C = np.array([3, 5, 8, 13, 21, 26, 10, 3], dtype=np.float64)
D = np.array([1, 2, 3, 7, 9, 11, 5, 1], dtype=np.float64)

def seir_one_step(st0, et0, it0, beta, gamma, delta):
    bt0 = st0 * beta
    ct0 = et0 * gamma
    dt0 = it0 * delta
    
    st1 = st0 - bt0
    et1 = et0 + bt0 - ct0
    it1 = it0 + ct0 - dt0
    return st1, et1, it1

with pm.Model() as model:
    beta = pm.Beta('beta', 2, 10)
    gamma = pm.Beta('rho', 2, 10)
    delta = pm.Beta('gamma', 2, 10)

    (st, et, it), updates = theano.scan(
        fn=seir_one_step,
        outputs_info=[st0, et0, it0],
        non_sequences=[beta, gamma, delta],
        n_steps=len(C))

    ct = pm.Binomial('c_t', et, gamma, observed=C)
    dt = pm.Binomial('d_t', it, delta, observed=D)

    trace = pm.sample()

with model:
    bt = pm.Binomial('b_t', st, beta, shape=len(C))
    ppc_trace = pm.sample_posterior_predictive(trace, var_names=['b_t'])

If you are interested in SEIR like model, Prediction of Danish Covid19 cases is a great example.

2 Likes

Thank you for your response! I have a few clarifying questions. If I understand correctly, the following code

def seir_one_step(st0, et0, it0, beta, gamma, delta):
bt0 = st0 * beta
ct0 = et0 * gamma
dt0 = it0 * delta

st1 = st0 - bt0
et1 = et0 + bt0 - ct0
it1 = it0 + ct0 - dt0
return st1, et1, it1

uses mean value of each B[t], C[t] and D[t] to initialize S, E and I for len(C) time steps. Prior to sampling we specify that C[t] and D[t] have binomial distribution with given observed data. However, we do not specify the distribution of B before the line

trace = pm.sample()

Here are my questions:

  1. We are not directly using B, C or D to update S, E, I. (the seir_one_step uses only mean values.) Then how does the observed data affect values of the parameters?
  2. How does the model know B[t] has binomial likelihood?

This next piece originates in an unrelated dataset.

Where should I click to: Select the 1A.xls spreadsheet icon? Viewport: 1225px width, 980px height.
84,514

And how does it impute B?

The information is connected through ct = pm.Binomial('c_t', et, gamma, observed=C), where the output variable et is produced by the theano.scan

It does not, but as you are not observing B[t] anyway, it doesnt really matters to have precise likelihood.

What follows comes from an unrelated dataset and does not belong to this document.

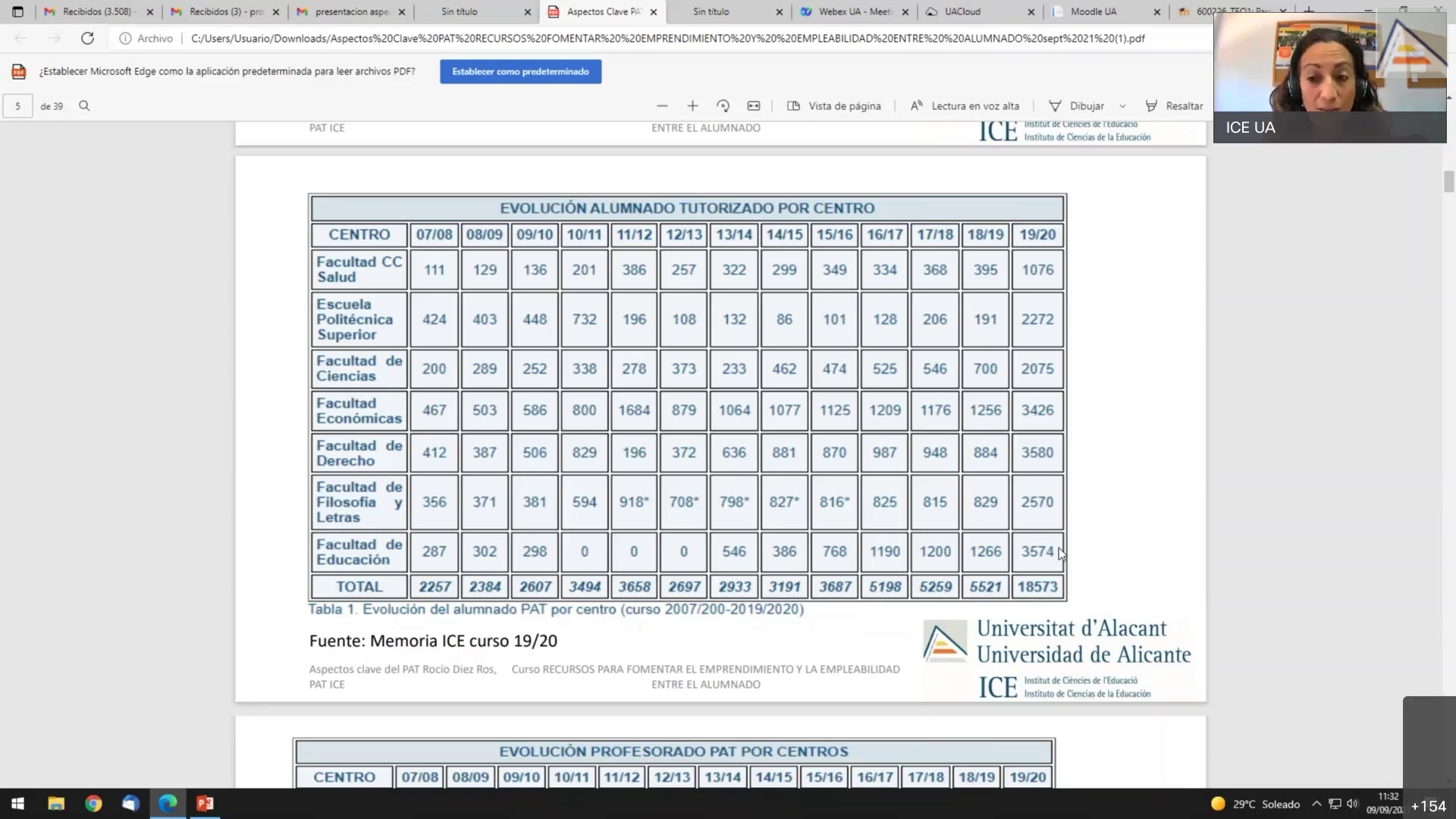This screenshot has width=1456, height=819.
Task: Click the vertical scrollbar thumb
Action: pyautogui.click(x=1448, y=182)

I know that I am late to this question and in addition I am asking only a remotely related question, but I am trying to do something similar like light_kira and the inner workings of tt.scan confuse me.

I have dummed down the above functionality to:

s0= 100.

C = np.array([3, 5, 8, 13, 21, 26, 10, 3], dtype=np.float64)
D = np.array([1, 2, 3, 7, 9, 11, 5, 1], dtype=np.float64)

def seir_one_step(st0):
st1 = st0 + tt.as_tensor_variable(1.0)
return st1

sk0 = [tt.dscalar() for x in [s0]]
st, updates = theano.scan(fn=seir_one_step, outputs_info=[sk0], n_steps=len©)

f = theano.function(inputs=[sk0], outputs=(st), updates=updates)
f(1.0)
array([[2.],
[3.],
[4.],
[5.],
[6.],
[7.],
[8.],
[9.]])

But this outputs a 2d tensor.

The only way I seem to be able to generate a 1d tensor is by introducing a dummy second variable like this:

s0= 100.
st0 = [theano.shared(x) for x in [s0]]

C = np.array([3, 5, 8, 13, 21, 26, 10, 3], dtype=np.float64)
D = np.array([1, 2, 3, 7, 9, 11, 5, 1], dtype=np.float64)

def seir_one_step(st0, dt0):
st1 = st0 + tt.as_tensor_variable(1.0)
return st1, tt.as_tensor_variable(np.array(1.0, dtype=np.float64))

sk0,dk0 = [tt.dscalar() for x in [s0, 1.0]]
(st,_), updates = theano.scan(fn=seir_one_step, outputs_info=[sk0, dk0], n_steps=len©)

f = theano.function(inputs=[sk0, dk0], outputs=(st,), updates=updates)
f(1.0, 1.0)
[array([2., 3., 4., 5., 6., 7., 8., 9.])]

How can I get a 1d tensor as output without having to resort to a dummy second variable?